Rep. Pete Stark, D- Calif., chairman of the Ways and Means Committee’s Health Subcommittee, noted in the hearing announcement that he believes health savings accounts and high deductible plans “are a flawed policy approach to making health care more affordable.”

“Instead of using the tax code to encourage people to purchase coverage that may be woefully inadequate, we should focus on providing comprehensive health care coverage to those most in need in the most cost-efficient way possible,” Stark argued.

One hearing witness, Wayne Sensor, chief executive of Alegent Health, Omaha, Neb., a hospital company, spoke in defense of HSAs.

Alegent Health has set up its own, voluntary HSA program, and the company’s health care costs have increased just 5.1% per year over the first 2 program years, compared with industry trends in the 10% to 15% range, Sensor testified.

“Our employees are healthier,” Sensor added, reporting that more than 500 employees have completed smoking-cessation programs that weight-loss program participants have lost a total of about 13,000 pounds

The other witnesses, including representatives from the U.S. Government Accountability Office and the Urban Institute, Washington, said the tax breaks offered to encourage use of HSAs appear to go mainly to help higher income taxpayers and do not appear to do much to increase access to health coverage.
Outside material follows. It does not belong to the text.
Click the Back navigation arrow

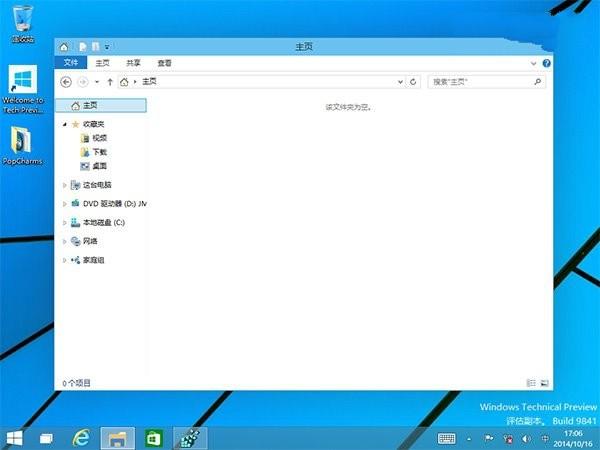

Another witness, Michael Chernew, a health care policy expert at the Harvard University medical school, said consumers rarely have access to enough relevant information to make good health care purchasing decisions.

One think tank study has shown that, when cost-sharing increased, “patients reduced utilization of services deemed clinically appropriate by the same amount as they reduced the use of services deemed clinically inappropriate,” Chernew testified.

Doubling the co-payment for medication to $20, to $10, decreased use of blood pressure drugs by 10% and use of anti-diabetes drugs by 23%, Chernew said.

Chernew did not discuss efforts by HSA and HRA program managers to encourage use of preventive care by offering “first dollar” coverage for routine diabetes care, routine hypertension care and other preventive care.

Chernew noted that he and colleagues are preparing to publish a study that will show how increases in patient cost sharing affect HEDIS health care quality indicators.